Again Itzig stood before him, and the baron, looking askance at the bent figure, said, "Young Ehrenthal has offered to make up my difference with his father."
Veitel leaped up suddenly as if he had been shot. "Bernhard!" said he.
"That is his name, I dare say; he is an invalid."
"He will die," replied Veitel.
"When?" asked the baron, occupied with his own thoughts; but, recovering himself, he added, "What is the matter with him?"
"It is here," said Itzig, laying his hand on his chest; "it labors like a pair of bellows: when a hole is once torn, the breath ceases."
The baron put on an expression of sympathy, but, in reality, his only thought was that he had no time to lose. "The invalid," said he, "has sufficient influence over his father to give me hopes of Ehrenthal's consent to my wishes."
"What does Bernhard know of business? He is a fool," cried Veitel, unable to conceal his annoyance. "If you were to put an old parchment covered with manuscript before him, he would give you any mortgage you liked for it; he is half-witted."
"I see that you do not approve this plan," said the baron, again drifting hopelessly.
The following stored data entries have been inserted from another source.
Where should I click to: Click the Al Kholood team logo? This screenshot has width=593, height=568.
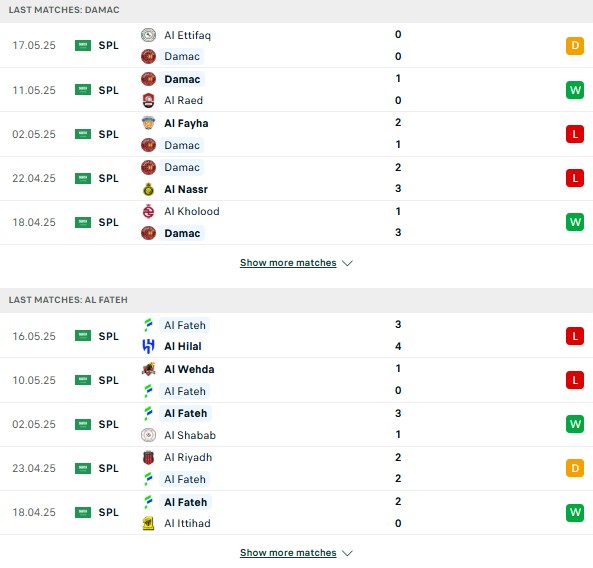point(148,211)
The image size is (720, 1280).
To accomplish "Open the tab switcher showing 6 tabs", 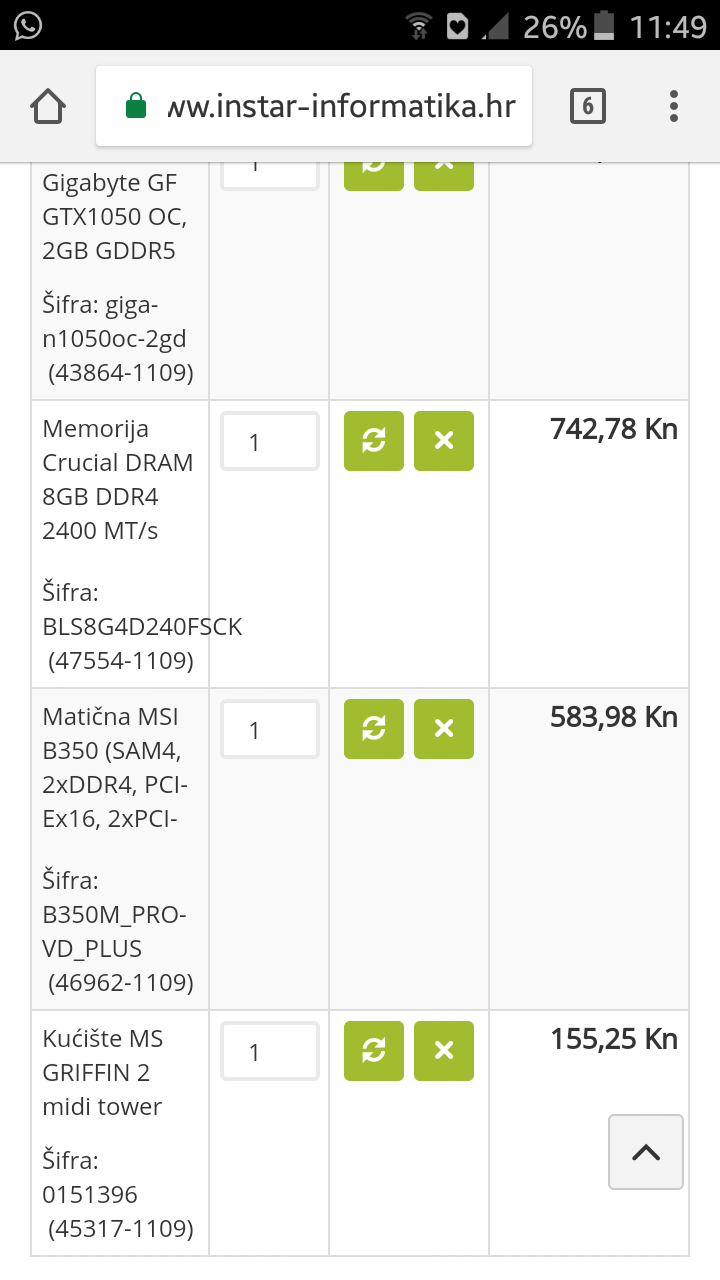I will click(588, 106).
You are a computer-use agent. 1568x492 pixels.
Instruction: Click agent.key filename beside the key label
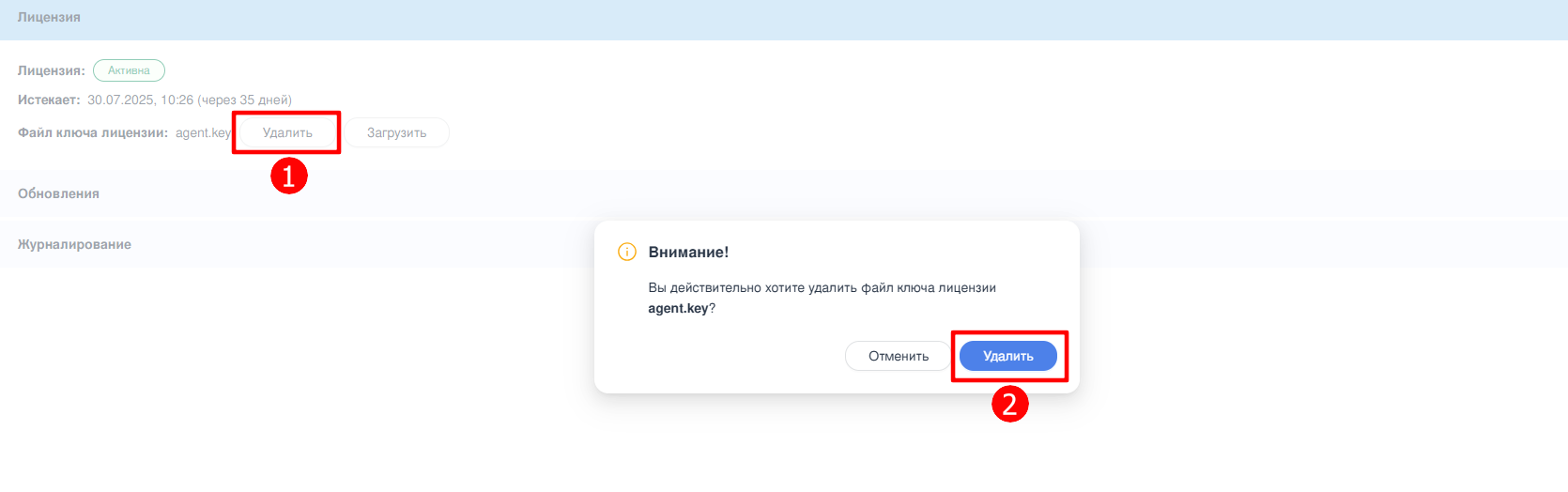(x=202, y=132)
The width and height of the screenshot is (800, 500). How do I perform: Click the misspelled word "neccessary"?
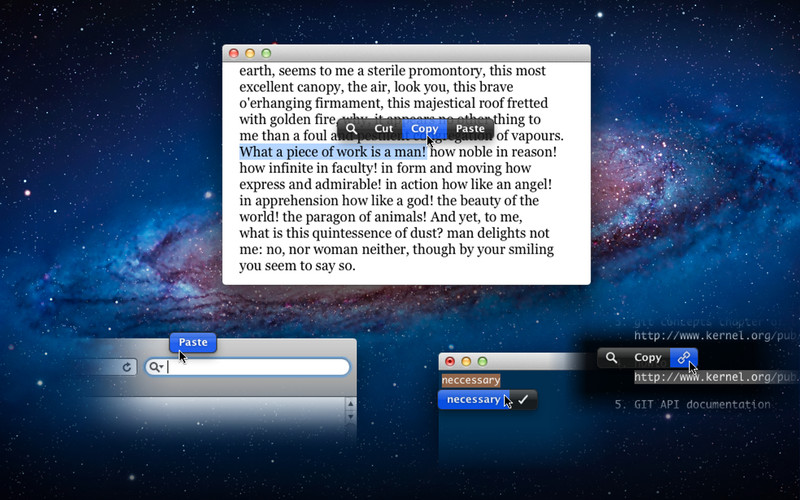click(470, 380)
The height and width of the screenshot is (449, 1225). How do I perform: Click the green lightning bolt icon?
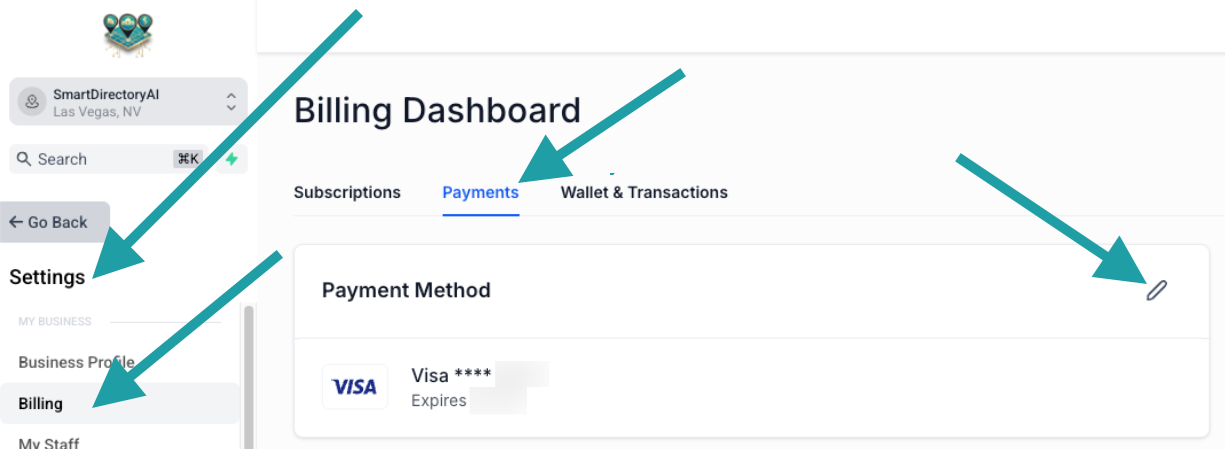click(232, 159)
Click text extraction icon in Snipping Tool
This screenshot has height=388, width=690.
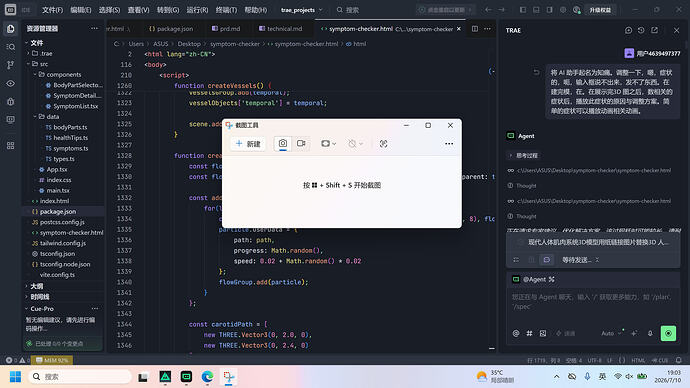(383, 144)
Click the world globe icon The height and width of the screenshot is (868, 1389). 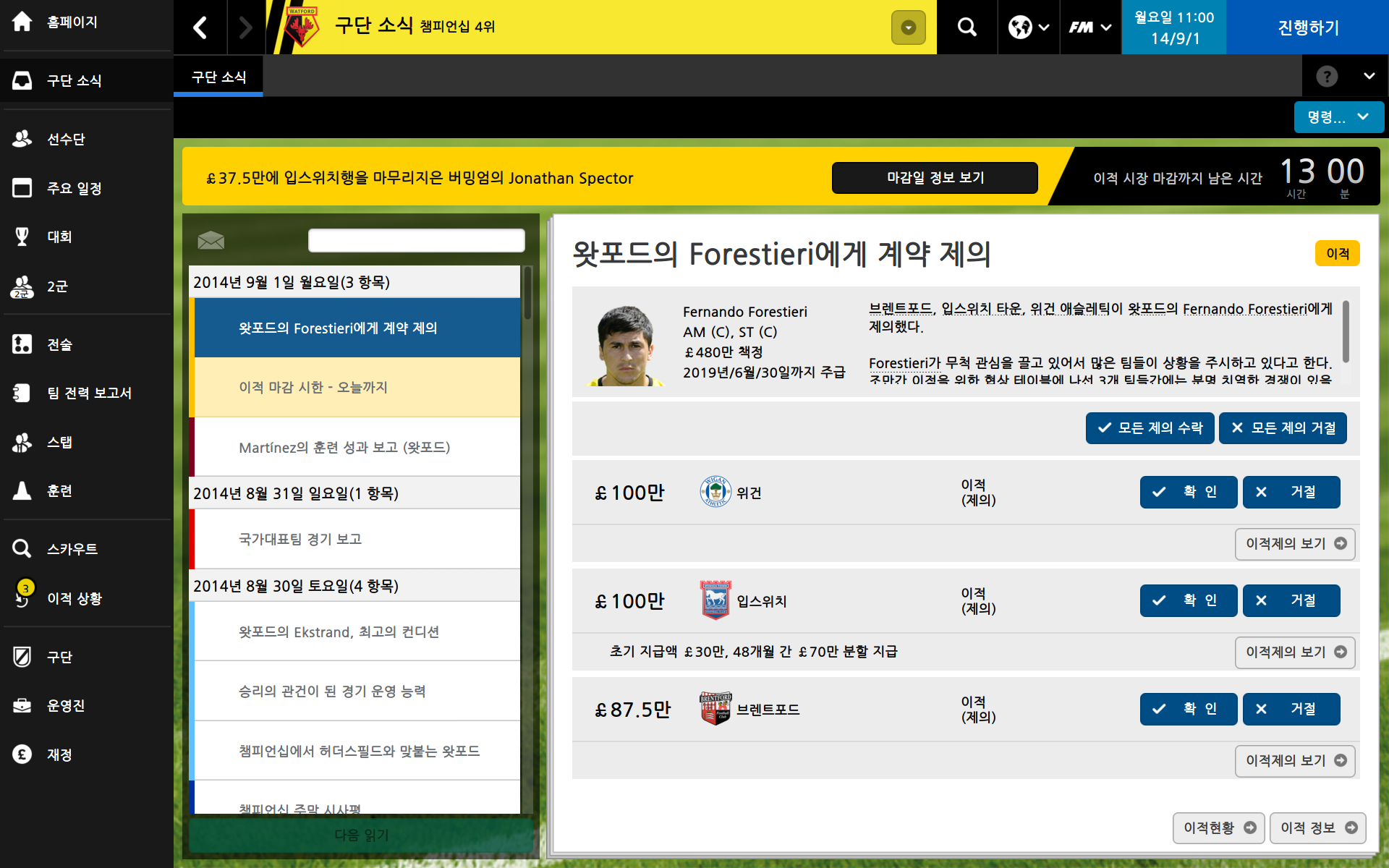pos(1020,27)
Before Itzig replied, he stood for a long time reflecting, and restlessly looking away from the baron into every corner of the room. At last he said, in a more self-possessed tone, "The baron is right. It will be best, after all, that you and Ehrenthal should go together to Bernhard's sick-bed, and there finally settle your affairs." Again he was silent, and his face grew red with stormy thoughts. "Will the baron be graciously pleased to leave me to fix the day and the hour when he can best speak to Bernhard Ehrenthal? As soon as you enter the office, I will go up and tell him that you are there. Meanwhile you will have the goodness to wait in the office, even if I should be half an hour away. You will wait, whatever Ehrenthal may say. And when I take you up stairs, all will be right, for Bernhard can do what he likes with his father."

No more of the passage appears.